Sehr geehrter Herr Neumann,
vielen Dank für Ihre Frage vom 27.10.2009.
Sie fragen, wie man sittenwidrige Löhne von knapp 2 € vermeiden kann. Wir gehen von dem Grundsatz der Tarifautonomie aus, nach dem die Lohnfindung grundsätzlich Sache der Tarifparteien ist. Sie können nämlich am besten beurteilen und aushandeln, welcher Lohn gemessen an der allgemeinen Preisentwicklung, der Wertschöpfung und der Gewinnsituation der Unternehmen und der sonstigen branchenspezifischen und regionalen Bedingungen angemessen für die Arbeitnehmer, aber auch verkraftbar für die Unternehmen ist. Meines Erachtens bietet das Verbot sittenwidriger Löhne und das System von Mindestlöhnen, die sich aus dem Arbeitnehmerentsendegesetz, aus der Allgemeinverbindlichkeitserklärung von Tariflöhnen und künftig aus dem Mindestarbeitsbedingungengesetz ergeben, einen effektiven und zielgenauen Rahmen, um dort mit staatlichen Vorgaben zu helfen, wo eine gerechte Lohnfindung zwischen den Tarifparteien bzw. einzelnen Arbeitgebern und Arbeitnehmern gestört ist.
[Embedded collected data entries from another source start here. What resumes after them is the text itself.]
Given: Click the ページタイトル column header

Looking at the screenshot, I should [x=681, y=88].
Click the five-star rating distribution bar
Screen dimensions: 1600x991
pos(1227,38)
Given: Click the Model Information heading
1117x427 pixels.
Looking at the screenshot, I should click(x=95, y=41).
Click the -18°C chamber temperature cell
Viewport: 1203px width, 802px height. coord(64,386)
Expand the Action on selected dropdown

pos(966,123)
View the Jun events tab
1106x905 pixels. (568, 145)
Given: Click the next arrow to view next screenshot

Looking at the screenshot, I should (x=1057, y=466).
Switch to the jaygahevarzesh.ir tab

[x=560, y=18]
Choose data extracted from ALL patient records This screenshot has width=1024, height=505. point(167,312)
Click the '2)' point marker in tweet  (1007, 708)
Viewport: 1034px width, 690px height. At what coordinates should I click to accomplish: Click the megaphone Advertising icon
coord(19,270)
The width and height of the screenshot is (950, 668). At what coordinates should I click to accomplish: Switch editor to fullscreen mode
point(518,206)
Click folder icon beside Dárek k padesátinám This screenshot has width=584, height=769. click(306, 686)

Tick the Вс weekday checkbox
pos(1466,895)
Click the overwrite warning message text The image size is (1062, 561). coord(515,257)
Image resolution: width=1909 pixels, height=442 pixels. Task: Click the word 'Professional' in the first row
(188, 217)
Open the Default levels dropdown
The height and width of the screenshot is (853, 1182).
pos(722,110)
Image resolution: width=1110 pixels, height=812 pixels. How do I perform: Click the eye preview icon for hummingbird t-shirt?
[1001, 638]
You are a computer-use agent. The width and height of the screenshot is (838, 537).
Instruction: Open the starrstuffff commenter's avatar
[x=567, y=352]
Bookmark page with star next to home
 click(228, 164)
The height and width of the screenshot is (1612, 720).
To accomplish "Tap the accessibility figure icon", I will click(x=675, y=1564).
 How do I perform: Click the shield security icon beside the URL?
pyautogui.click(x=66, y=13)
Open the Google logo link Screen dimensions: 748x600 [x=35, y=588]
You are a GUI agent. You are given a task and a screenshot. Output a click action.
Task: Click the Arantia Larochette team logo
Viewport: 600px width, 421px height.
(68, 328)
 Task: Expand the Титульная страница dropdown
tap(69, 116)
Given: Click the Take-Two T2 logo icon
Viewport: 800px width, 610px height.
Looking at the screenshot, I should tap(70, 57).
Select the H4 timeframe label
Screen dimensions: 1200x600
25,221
Außerdem soll das bereits nach § 138 BGB bestehende allgemeine Verbot sittenwidriger Verträge, zu dem sich eine nicht ganz einheitliche Rechtsprechung in Bezug auf Dumpinglöhne gebildet hat, konkretisiert werden; dies wird auch dazu beitragen, dass sich Arbeitnehmer nicht mehr auf extrem niedrige Löhne einlassen werden und verbessert ihre Verhandlungsposition bei der Vereinbarung des angemessenen Lohns. Zum Mindestlohn ist im neuen Koalitionsvertrag folgende Passage aufgenommen: "Die bestehenden gesetzlichen Regelungen zum Mindestlohn werden bis Oktober 2011 evaluiert. Dabei kommt es uns darauf an, diese daraufhin zu überprüfen, ob sie Arbeitsplätze gefährden oder neuen Beschäftigungsverhältnissen entgegenstehen. Zugleich gilt es zu prüfen, ob sie sowohl den erforderlichen Schutz der Arbeitnehmer als auch die Wettbewerbsfähigkeit der einzelnen Branchen gewährleisten. Das Ergebnis dieser Evaluierung soll als Grundlage für die Entscheidung dienen, ob die geltenden Mindestlohnregelungen Bestand haben oder aufgehoben werden sollten. Die anhängigen Bundesgerichtsverfahren im Zusammenhang mit dem Postmindestlohn werden abgewartet."